I was able to temporarily fix the roof without zip ties, so I sat and opened my book, ready for a slow afternoon of turkey hunting. 


I kept an eye out for any silent "sneak in" birds, but my book began to get really exciting. I heard a strange purring noise and realized I hadn't look up from my book for nearly 4 pages. I slowly lifted my head to see a real turkey standing next to my hen decoy. Holy crap! My heart beat fast as I studied the bird, adjusting my eyes from the white pages I'd been reading to the outside lighting. A hen. She approached the decoy with curiosity, circling it and purring. She eventually lost interest and left. That was cool! I need to be paying closer attention if I'm going to make this happen. 

The rain came down in waves and I continued to sit, read and watch. It was now close to dinnertime and I was beginning to gain some serious appetite, while steadily losing hope. I decided to see if I could fix this blind with the zip ties before giving up and going inside. I fumbled with the roof supports and zip ties while holding the roof of the blind up with my head. I was beginning to realize the zip ties were not going to work when I decided to look up. I couldn't believe my eyes; 10 yards in front of the blind stood a large mature tom in half strut, staring at me. Holy crap! I quickly reached down, grabbed my shotgun and sat down in the chair as the roof fell back down. If this bird doesn't spook from this, it'll be a miracle. The tom continued to stand there with curiosity. I wasn't going to waste any time. I shouldered my Remington 870, placed the bead on his head and pulled the trigger. BOOM! The bird collapsed and expired. I sighed in relief and exited the blind. 
"Yay! Wahoo!" I looked over to my right and on the back porch, Glenn, Rick, Carlene and Jeannie stood with smiles. "We watched the whole thing. He came right across the back yard here!" Carlene said, pointing.

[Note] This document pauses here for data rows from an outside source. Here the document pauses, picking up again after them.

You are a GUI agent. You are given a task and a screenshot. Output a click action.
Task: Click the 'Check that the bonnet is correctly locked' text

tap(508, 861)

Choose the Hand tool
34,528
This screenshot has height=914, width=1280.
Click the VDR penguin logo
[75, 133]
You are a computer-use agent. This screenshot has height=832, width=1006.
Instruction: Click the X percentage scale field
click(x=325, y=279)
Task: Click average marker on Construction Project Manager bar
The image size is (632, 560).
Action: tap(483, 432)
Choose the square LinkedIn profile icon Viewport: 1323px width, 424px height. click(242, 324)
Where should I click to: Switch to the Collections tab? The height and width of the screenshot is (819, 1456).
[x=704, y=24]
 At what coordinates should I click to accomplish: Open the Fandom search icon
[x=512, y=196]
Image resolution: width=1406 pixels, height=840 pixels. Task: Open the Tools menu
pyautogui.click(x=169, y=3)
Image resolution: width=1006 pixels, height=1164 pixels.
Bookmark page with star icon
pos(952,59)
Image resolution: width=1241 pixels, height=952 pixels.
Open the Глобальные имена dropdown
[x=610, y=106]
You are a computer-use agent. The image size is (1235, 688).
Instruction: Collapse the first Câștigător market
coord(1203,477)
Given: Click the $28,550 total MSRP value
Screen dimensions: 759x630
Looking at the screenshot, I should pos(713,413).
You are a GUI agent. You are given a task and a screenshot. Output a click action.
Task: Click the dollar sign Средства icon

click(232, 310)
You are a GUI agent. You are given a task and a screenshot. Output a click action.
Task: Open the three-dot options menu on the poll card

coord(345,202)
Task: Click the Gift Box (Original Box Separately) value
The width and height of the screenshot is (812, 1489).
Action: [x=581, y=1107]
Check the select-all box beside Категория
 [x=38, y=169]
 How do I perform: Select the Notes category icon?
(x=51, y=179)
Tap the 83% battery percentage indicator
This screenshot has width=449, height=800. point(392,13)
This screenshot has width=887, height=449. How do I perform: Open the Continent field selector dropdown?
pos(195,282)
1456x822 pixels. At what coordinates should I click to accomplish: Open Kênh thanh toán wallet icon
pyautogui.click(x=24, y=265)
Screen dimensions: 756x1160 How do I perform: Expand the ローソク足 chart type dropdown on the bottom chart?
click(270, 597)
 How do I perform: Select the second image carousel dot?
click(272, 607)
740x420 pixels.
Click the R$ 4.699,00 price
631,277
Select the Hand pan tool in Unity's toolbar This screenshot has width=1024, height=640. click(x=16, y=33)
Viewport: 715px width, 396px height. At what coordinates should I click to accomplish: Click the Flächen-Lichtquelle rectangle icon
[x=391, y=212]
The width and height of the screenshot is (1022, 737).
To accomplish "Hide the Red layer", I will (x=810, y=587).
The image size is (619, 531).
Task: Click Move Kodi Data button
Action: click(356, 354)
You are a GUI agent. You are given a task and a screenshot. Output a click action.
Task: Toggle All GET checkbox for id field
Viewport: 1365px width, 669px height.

It finally happened. The last few days had been wild and fun. To finally get it done in the backyard with an audience was just comical. I'm no turkey expert, but the bird appeared to be an Eastern Wild Turkey, indicated by the darker bands on the tail fan. Idaho mostly has the Merriams strain, with smaller populations of Eastern's and Rio's.

We celebrated with a hot home cooked meal made by Jeannie. What a fun trip! Why had I gone so many years without turkey hunting? After so much fun on this trip, I vowed to make turkey hunting a spring priority again.